## [Work to complete]
• a. According to the passage on Asian supermarkets, how many own-label and OEM brands does Longdan have?
• b. Revise the passage on Asian supermarkets by writing out everything from "In addition to" down to "and much more.", with "swamp eel chunks" changed to "eel pieces".

## [Provided text]
━━━━━━━━━━━━━━━━

In addition to eye-catching innovations, Asian supermarkets can provide the wow factor through products alone, according to Woolf. During a recent trip by The Grocer to Longdan in Leyton, we spotted swamp eel chunks, bright orange chicken ovaries and much more.
“It’s a completely different beast, isn’t it? It’s an immersive experience,” Woolf says. “It sounds sad, but it feels like you’re going away. It’s like, you’re just on this high street and then suddenly you’re transported somewhere.”
Oseyo and Longdan are also innovating in terms of tech. Longdan is currently training AI models to understand customers and building a chatbot for its website to answer FAQs and even suggest recipes. “We’re building a lot of AI models right now to enhance data,” says Huynh.
Oseyo is also investing heavily in tech, though Kweon cannot share details. “I think part of the [reason for the] rise of Asian supermarkets is we’re able to bring these innovative ideas from Asia quickly, whereas British supermarkets are a bit slower,” he says.
The big Asian supermarkets are also investing heavily in own-label ranges. Longdan has about 10 own-label and OEM brands. Longdan is also the name of its Vietnamese own-label brand, selling noodles, dried vermicelli, fish sauce and more; Harumi is its Japanese brand; Kim’s Kitchen is Korean; Madame Kim is the company’s Thai brand; Golden Lotus is focused on rice.

━━━━━━━━━━━━━━━━

(Records in a dataset)
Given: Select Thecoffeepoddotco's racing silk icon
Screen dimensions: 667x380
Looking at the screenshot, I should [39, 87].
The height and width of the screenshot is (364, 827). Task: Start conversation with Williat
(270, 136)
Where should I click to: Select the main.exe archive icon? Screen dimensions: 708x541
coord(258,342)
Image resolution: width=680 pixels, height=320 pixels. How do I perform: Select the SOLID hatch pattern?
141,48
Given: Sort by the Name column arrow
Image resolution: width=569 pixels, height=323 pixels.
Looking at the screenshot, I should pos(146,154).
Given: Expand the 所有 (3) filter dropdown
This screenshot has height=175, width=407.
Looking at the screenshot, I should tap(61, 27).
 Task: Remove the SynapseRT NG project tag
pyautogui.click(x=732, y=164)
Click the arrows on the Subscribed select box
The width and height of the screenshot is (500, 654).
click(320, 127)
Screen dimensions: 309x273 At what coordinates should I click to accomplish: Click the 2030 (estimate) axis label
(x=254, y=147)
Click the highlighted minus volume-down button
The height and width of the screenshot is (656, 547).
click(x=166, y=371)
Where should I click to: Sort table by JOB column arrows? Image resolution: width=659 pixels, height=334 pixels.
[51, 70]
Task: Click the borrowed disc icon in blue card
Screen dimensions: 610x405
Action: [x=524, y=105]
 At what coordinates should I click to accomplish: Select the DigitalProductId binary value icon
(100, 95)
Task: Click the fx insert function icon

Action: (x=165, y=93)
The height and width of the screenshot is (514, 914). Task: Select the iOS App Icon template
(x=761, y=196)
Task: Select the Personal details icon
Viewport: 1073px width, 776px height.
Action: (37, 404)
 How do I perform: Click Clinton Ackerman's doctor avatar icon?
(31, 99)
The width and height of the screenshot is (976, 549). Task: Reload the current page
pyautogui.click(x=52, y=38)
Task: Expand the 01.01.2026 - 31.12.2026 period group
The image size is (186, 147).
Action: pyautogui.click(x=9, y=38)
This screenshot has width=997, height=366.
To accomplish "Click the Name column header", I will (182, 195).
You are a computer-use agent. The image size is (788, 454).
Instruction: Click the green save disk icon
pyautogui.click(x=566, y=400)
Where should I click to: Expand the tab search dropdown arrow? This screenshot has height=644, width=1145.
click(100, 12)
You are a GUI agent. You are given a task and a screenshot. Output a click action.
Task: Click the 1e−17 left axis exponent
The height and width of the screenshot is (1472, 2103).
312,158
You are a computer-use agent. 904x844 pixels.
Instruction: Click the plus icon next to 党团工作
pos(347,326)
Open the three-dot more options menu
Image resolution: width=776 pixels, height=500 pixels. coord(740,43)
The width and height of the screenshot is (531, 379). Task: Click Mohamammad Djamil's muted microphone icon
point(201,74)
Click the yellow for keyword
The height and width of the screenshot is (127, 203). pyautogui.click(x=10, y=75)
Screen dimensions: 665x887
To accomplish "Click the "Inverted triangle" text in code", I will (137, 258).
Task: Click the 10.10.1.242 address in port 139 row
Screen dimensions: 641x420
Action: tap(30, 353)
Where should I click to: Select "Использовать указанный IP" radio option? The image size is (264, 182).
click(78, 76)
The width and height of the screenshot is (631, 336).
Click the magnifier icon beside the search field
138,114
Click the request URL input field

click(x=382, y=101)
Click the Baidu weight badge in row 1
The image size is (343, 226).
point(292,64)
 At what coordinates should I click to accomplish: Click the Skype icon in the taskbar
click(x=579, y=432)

━━━━━━━━━━━━━━━━

## [Solutions to each task]
• a. About 10.

• b.
In addition to eye-catching innovations, Asian supermarkets can provide the wow factor through products alone, according to Woolf. During a recent trip by The Grocer to Longdan in Leyton, we spotted eel pieces, bright orange chicken ovaries and much more.